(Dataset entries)
────

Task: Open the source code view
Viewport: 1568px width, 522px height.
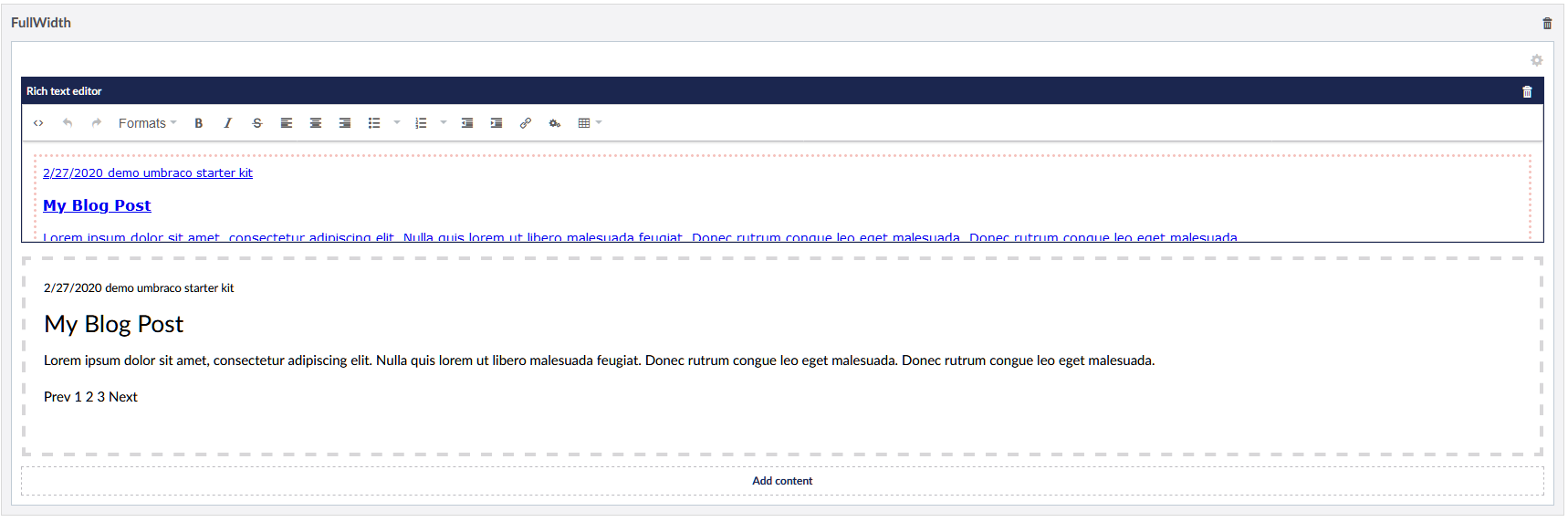Action: pos(38,123)
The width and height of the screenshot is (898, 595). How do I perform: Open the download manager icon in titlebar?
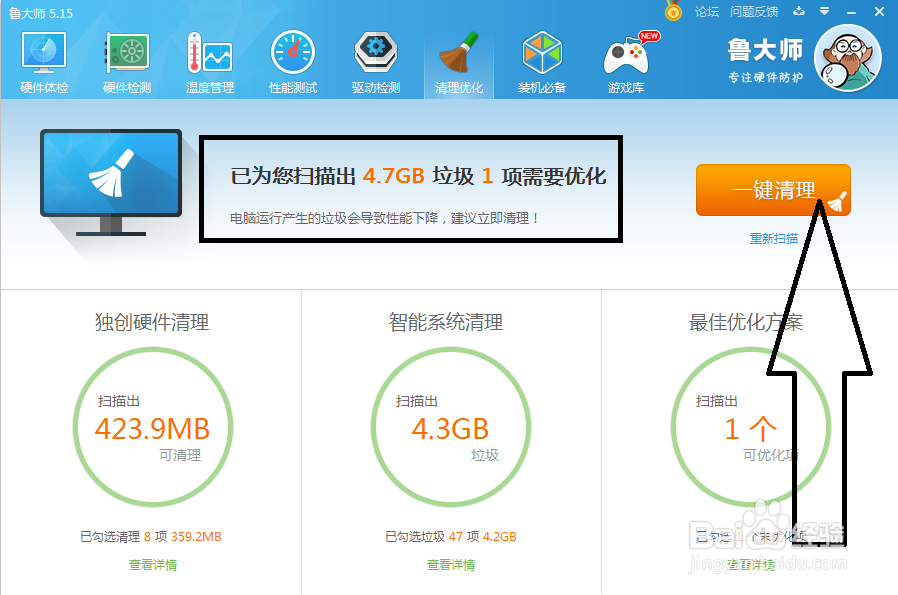pos(798,10)
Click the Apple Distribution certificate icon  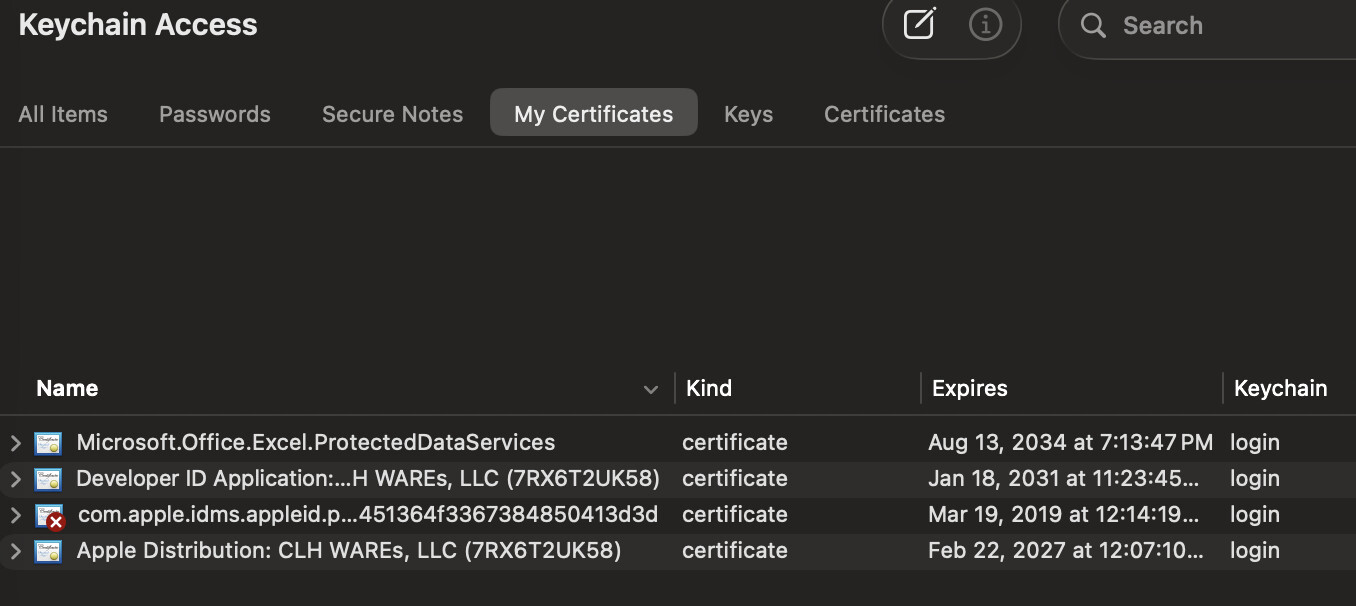(x=48, y=551)
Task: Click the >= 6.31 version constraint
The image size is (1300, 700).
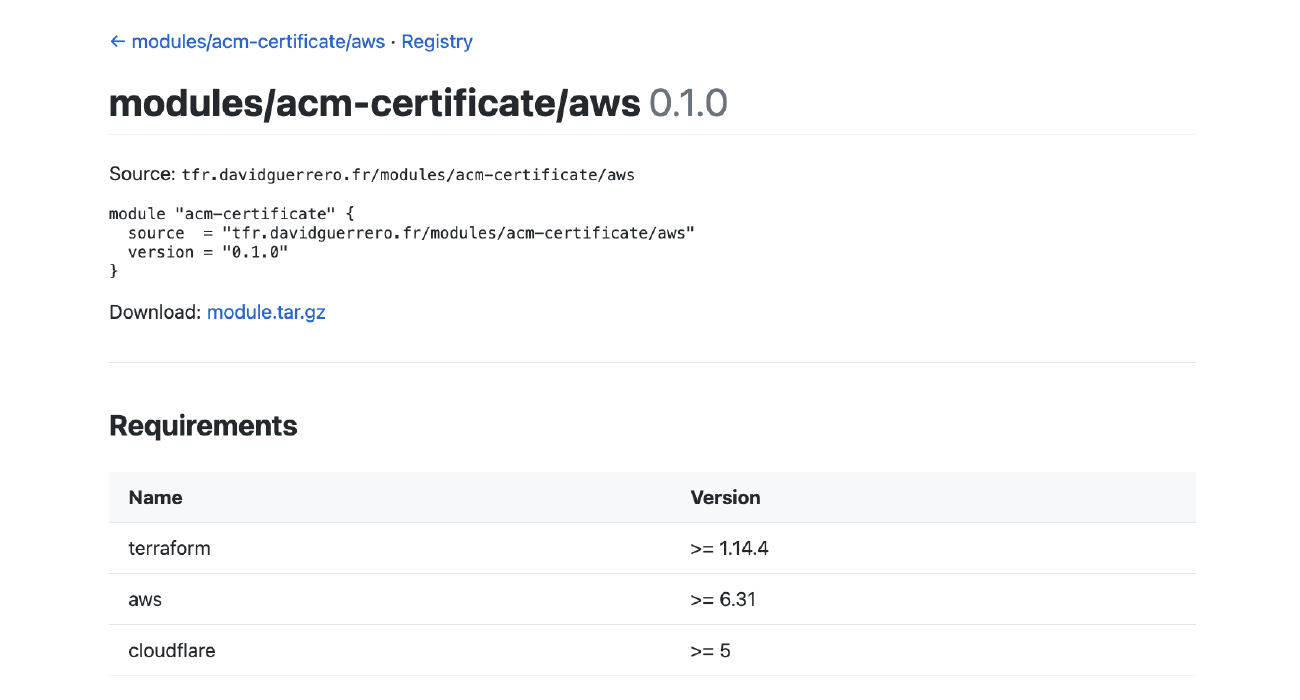Action: coord(723,599)
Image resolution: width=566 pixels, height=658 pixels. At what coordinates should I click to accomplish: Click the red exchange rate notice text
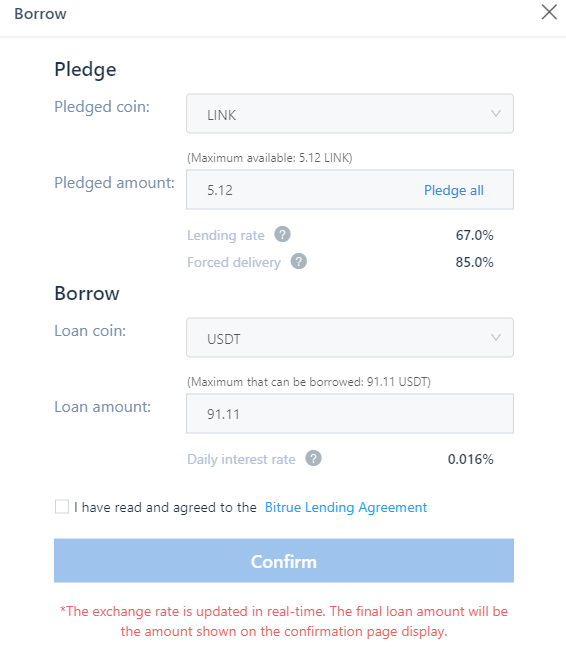click(x=284, y=621)
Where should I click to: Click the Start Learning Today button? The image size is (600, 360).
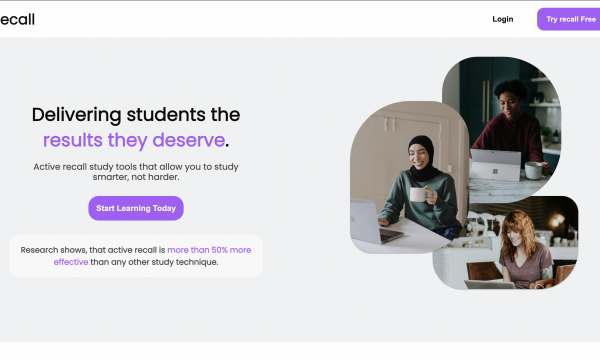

────

Skip the pictures. Return exactly the lines from the one containing "Task: Click the >= 6.31 version constraint" through the end of the data above, both included, and nothing besides.

Task: Click the >= 6.31 version constraint
The image size is (1300, 700).
Action: coord(723,599)
Image resolution: width=566 pixels, height=658 pixels. At what coordinates should I click to accomplish: Click the red exchange rate notice text
click(x=284, y=621)
Where should I click to: Click the Start Learning Today button? The image size is (600, 360).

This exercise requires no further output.